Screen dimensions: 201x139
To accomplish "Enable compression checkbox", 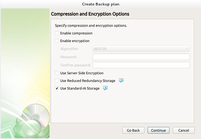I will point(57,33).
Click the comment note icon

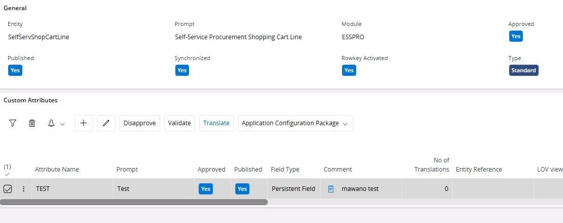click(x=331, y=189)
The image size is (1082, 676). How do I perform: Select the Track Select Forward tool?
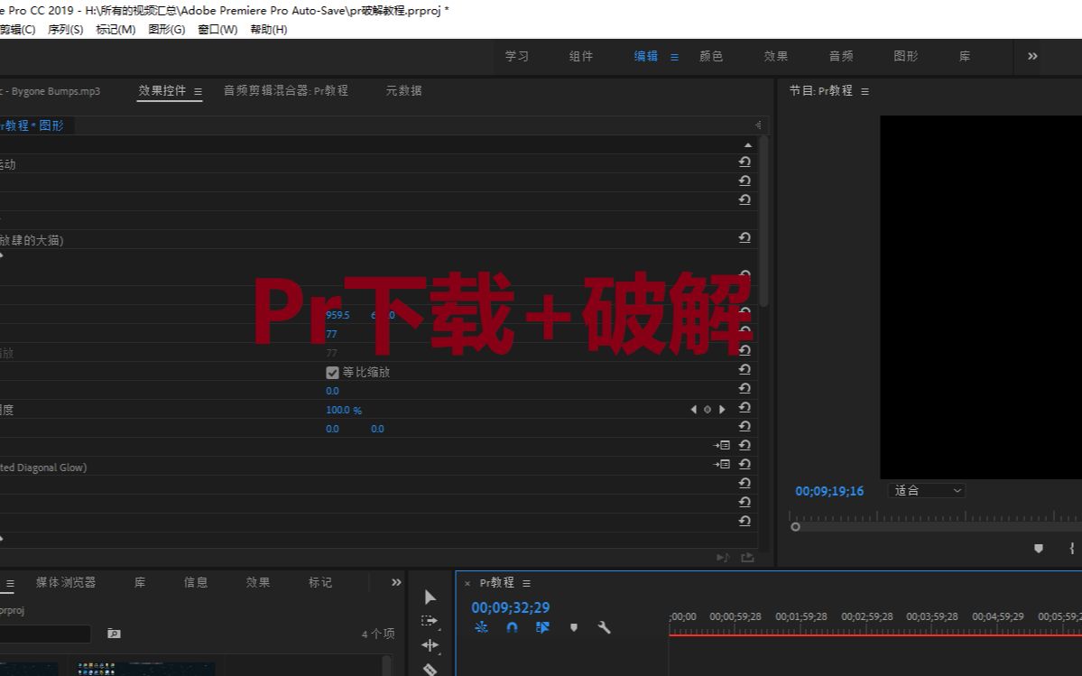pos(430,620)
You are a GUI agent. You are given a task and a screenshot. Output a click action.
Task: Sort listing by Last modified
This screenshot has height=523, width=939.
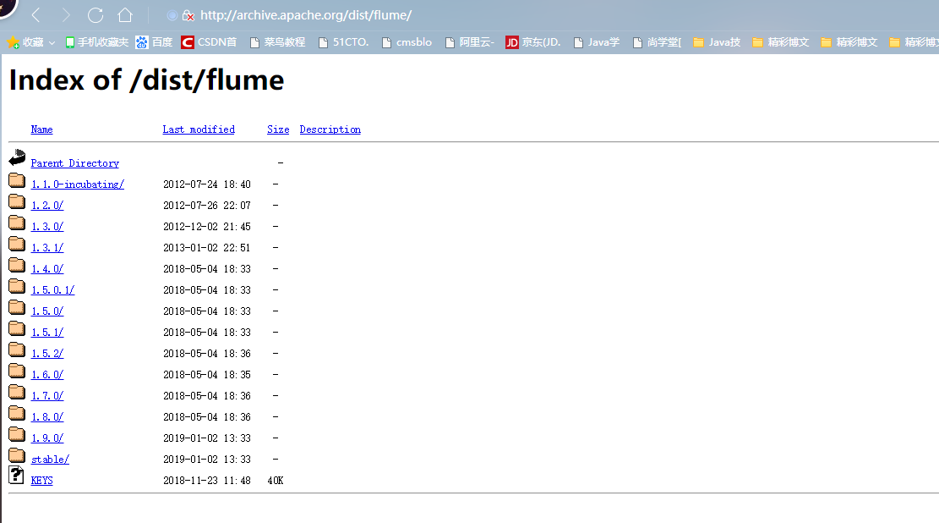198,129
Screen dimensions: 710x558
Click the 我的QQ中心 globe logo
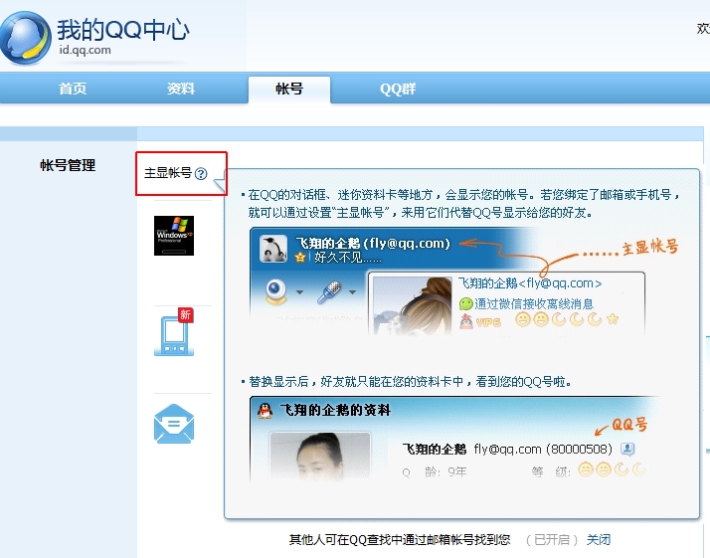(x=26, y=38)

━━━━━━━━━━

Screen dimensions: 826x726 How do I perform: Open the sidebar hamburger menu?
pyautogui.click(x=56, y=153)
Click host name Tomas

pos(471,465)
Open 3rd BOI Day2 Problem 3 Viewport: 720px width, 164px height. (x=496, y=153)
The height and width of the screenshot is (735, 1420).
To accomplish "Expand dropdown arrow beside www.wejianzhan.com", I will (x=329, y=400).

━━━━━━━━━━

**WHAT IS BEING ASKED:** Look through the data above and return exactly the lines from the one that contains "Screen dimensions: 826x726" to the one that contains "The height and", inclusive, with nothing else.

**THE COMPLETED TASK:**
Screen dimensions: 826x726 How do I perform: Open the sidebar hamburger menu?
pyautogui.click(x=56, y=153)
Click host name Tomas

pos(471,465)
Open 3rd BOI Day2 Problem 3 Viewport: 720px width, 164px height. (x=496, y=153)
The height and width of the screenshot is (735, 1420).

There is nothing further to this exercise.